Zimbra has launched tool updates to handle essential safety flaws in its Collaboration tool that, if effectively exploited, may just lead to knowledge disclosure beneath positive prerequisites.
The vulnerability, tracked as CVE-2025-25064, carries a CVSS ranking of 9.8 out of a most of 10.0. It’s been described as an SQL injection malicious program within the ZimbraSync Carrier SOAP endpoint affecting variations prior to ten.0.12 and 10.1.4.
Stemming from a loss of good enough sanitization of a user-supplied parameter, the lack might be weaponized via authenticated attackers to inject arbitrary SQL queries that might retrieve electronic mail metadata via “manipulating a particular parameter within the request.”

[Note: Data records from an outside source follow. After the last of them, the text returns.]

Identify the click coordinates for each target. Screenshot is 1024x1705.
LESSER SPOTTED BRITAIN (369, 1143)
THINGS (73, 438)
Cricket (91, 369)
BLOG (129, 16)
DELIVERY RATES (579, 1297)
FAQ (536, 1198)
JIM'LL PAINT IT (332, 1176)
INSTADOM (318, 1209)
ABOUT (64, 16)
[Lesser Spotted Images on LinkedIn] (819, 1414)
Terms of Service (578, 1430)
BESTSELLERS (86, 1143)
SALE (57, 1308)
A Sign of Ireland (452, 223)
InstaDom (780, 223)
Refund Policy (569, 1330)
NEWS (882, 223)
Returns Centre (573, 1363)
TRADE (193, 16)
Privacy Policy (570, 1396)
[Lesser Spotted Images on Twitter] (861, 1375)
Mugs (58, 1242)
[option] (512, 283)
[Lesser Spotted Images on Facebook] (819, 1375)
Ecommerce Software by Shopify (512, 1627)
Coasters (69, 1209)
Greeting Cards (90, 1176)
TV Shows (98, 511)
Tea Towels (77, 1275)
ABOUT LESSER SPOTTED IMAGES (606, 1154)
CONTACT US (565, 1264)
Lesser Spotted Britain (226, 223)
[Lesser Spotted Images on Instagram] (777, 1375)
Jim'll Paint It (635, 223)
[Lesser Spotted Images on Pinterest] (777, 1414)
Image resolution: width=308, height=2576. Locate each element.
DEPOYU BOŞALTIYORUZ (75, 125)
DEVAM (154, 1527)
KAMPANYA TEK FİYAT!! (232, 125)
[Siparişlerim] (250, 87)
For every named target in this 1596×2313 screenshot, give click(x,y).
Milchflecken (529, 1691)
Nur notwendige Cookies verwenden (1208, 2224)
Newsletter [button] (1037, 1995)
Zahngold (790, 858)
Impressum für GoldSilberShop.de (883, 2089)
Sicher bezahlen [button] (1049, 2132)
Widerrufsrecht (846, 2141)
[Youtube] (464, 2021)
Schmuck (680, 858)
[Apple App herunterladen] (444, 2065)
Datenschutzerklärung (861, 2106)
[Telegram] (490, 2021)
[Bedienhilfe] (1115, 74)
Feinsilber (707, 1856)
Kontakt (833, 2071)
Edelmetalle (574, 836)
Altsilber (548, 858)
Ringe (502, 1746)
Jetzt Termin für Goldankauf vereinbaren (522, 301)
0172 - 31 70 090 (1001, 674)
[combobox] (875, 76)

Zimbra additionally stated it addressed some other essential vulnerability associated with saved cross-site scripting (XSS) within the Zimbra Vintage Internet Shopper. The flaw is but to be assigned a CVE identifier.
“The repair strengthens enter sanitization and complements safety,” the corporate stated in an advisory, including the problem has been fastened in variations 9.0.0 Patch 44, 10.0.13, and 10.1.5.
Any other vulnerability addressed via Zimbra is CVE-2025-25065 (CVSS ranking: 5.3), a medium-severity server-side request forgery (SSRF) flaw within the RSS feed parser element that permits for unauthorized redirection to inside community endpoints.
The safety defect has been patched in variations 9.0.0 Patch 43, 10.0.12, and 10.1.4. Consumers are urged to replace to the newest variations of Zimbra Collaboration for optimum coverage.